The category names are unique gtech, but is there really a performance gain to be had by using the "id" field as opposed to the "name" field?

I am running off of pre - existing code in my rebuild of the site so I am more than happy to make performance changes now.

[quote author="gtech" date="1211865300"]
there are cleaner methods of achieving what you want but lets do one step at a time.
[/quote]

cleaner huh? do tell. :cheese:
#12

[eluser]oddman[/eluser]
Yes, definitely faster - MUCH faster. Considering you're using cat in the where clause and it's a string - your indexes (if you have any defined), are string-based. Numerical indexes are a billion times faster (okay maybe not that much) Tongue

As for cleaning it up, it's possible to do what you want as part of a single query and/or store the data as a tree.
#13

[eluser]gtech[/eluser]
[strike]no massive performance gain (unless your database is huge, I have no real timing stats though)[/strike][edit]don't have evidence to contradict[/edit]
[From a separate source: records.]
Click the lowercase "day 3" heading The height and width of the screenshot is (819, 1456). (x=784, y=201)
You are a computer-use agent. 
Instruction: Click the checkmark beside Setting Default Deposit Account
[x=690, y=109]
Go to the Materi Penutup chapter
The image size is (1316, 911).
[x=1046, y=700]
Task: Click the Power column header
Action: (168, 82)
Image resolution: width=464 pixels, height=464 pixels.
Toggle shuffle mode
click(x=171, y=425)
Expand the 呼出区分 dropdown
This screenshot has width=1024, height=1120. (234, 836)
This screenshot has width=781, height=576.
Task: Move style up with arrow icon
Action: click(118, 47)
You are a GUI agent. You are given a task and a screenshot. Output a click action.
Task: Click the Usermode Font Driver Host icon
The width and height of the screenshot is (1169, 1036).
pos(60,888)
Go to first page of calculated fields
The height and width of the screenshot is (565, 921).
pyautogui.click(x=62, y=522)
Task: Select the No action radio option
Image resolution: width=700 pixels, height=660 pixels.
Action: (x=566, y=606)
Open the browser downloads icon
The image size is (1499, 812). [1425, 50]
Just wanted to ensure your name field was unique as the code would fall over if it was not. not to worry in your case, the general rule of thumb is to use ids, then someone can change the name if they want to.

well you could have one function to build up the items array and the categories array rather than splitting it in to two, but its not broken so lets not fix it Smile.

p.s. turning of db_debug is the biggest performance enhancement you can make.
#14

[eluser]Devon Lambert[/eluser]
[quote author="gtech" date="1211873538"][strike]no massive performance gain (unless your database is huge, I have no real timing stats though)[/strike][edit]don't have evidence to contradict[/edit]

Just wanted to ensure your name field was unique as the code would fall over if it was not. not to worry in your case, the general rule of thumb is to use ids, then someone can change the name if they want to.

well you could have one function to build up the items array and the categories array rather than splitting it in to two, but its not broken so lets not fix it Smile.

p.s. turning of db_debug is the biggest performance enhancement you can make.[/quote]

Hmmm well the "games"/"items" table has about 2,500 rows and it will grow substantially (could go as high as 5000 by year end) in the future. Category table only has 7 rows. Do you think changing the identifier from the cat name to id is worth it in this case. I could easily add another column in the games table for "cat_id" and run my queries based on that value instead of "cat_name". The question is, is it truly worth it in this case?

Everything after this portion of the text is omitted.